A conventional engine cooling module is shown, generally indicated at 10, in FIG. 1 and this type of module is described in the published U.S. Patent Application No. 20070024135, the contents of which is hereby incorporated by reference into this specification. The module includes a shroud 12, and a fan 14 and motor (not seen) for driving the fan 14. The motor is enclosed inside the central shield 16 of the shroud 12. There are also dual modules 10′ as shown on FIG. 2 and these types of modules include two motors 18, two fans 14, and one shroud 12′). However, in both types of modules, the electric motor is a discrete subassembly and it is mounted on to the shroud at the center of the fan. A typical electric motor 18 used in these applications is shown in FIG. 3 (in the Patent Application No. 20070024135, shown in FIG. 6).
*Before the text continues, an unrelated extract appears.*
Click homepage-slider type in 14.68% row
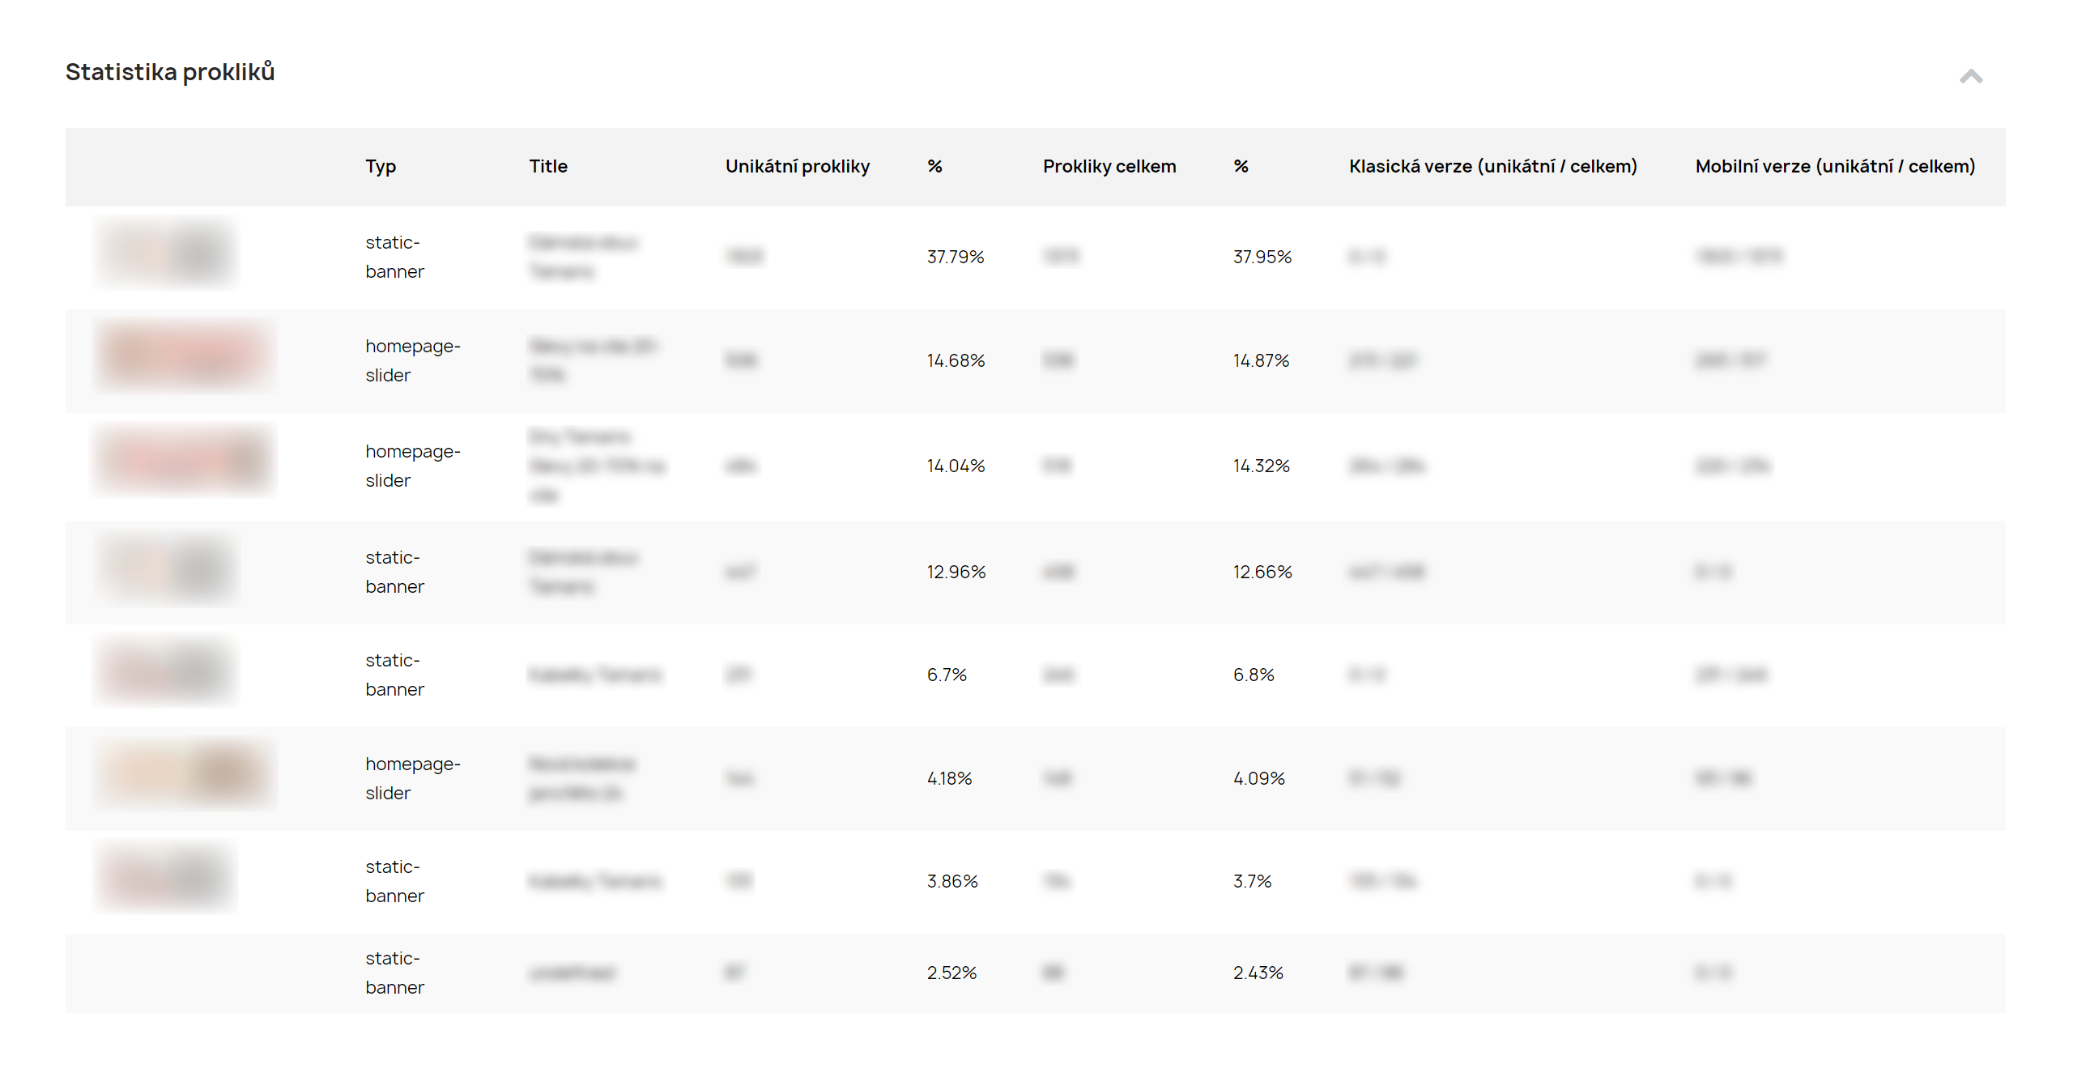The height and width of the screenshot is (1073, 2073). click(412, 360)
The motor 18 includes four subassemblies: first, the stator assembly (motor case 20 with magnets 22 and ball bearing assembly 24); second, the armature assembly (assembly of shaft 26, commutator 28 and armature core 30 with copper windings (not shown)); and third, the brush card assembly 32; and fourth, the end cap assembly 34. These subassemblies are produced on dedicated assembly lines requiring a large capital investment. This is one of the disadvantages of the conventional brush type motor design.
In many new vehicle applications the shaft power (Pout) requirement of the engine cooling module is up to 800 W and considering the life/durability requirements of OEM specifications the conventional brush type motor design is not suited for such applications. Typically the brush type motors are limited to a shaft power of 400 W.
To further explain the power limitation of the conventional brush type motors the Shaft Power is defined by the following equation:Pout=T*S   (Eq. 1)
where the T=Torque [N*m] and S=Rotational Speed [radians/sec]; Therefore with increasing shaft power requirement either the torque or the speed (or both) need to be increased proportionally.
However for optimum motor life the operating torque typically is limited to 10 to 15% of stall torque. The fan speed also needs to be carefully considered since fan noise is proportional to fan speed and the OEM's specifications require low noise levels even with increased power requirements. The change of fan noise in function of change of fan speed is graphically shown on FIG. 4. The graph function is defined by Eq. 2 at equal power and fan air density and it was derived from commonly known fan laws shown on Eq. 3.L1−L2=8*log10(S1/S2)   (Eq. 2)L1−L2=14*log10(P1/P2)+8*log10(S1/S2)+6*log10(φ1/φ2)   (Eq. 3)
where L is noise (sound) power level measured
P is fan power
S is fan speed
φ is fan air density
Therefore an optimized high power module could be achieved if the motor can operate at high torque and low speed and still meet adequate motor life/durability with low sound levels.
Accordingly, there is a need to improve the engine cooling module design to reduce manufacturing cost, also can provide high power operations at high torque and low operating speed and still meet life/durability and acoustics requirements.